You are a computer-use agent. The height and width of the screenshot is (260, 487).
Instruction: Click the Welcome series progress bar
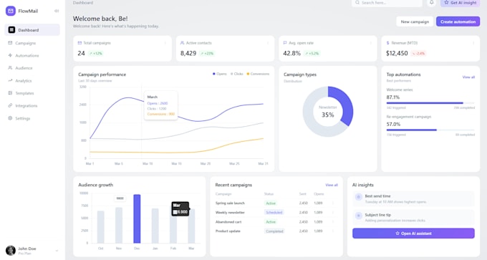[430, 103]
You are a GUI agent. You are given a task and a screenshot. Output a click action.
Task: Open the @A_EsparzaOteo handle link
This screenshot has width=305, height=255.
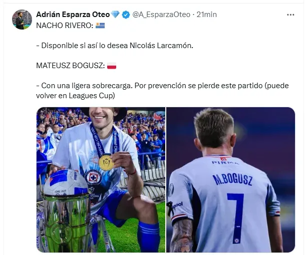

Instructions to follow – Scan the data above and copy each line containing the word "height".

Answer box –
You are a computer-use agent. The height and width of the screenshot is (260, 487).
This screenshot has width=305, height=255.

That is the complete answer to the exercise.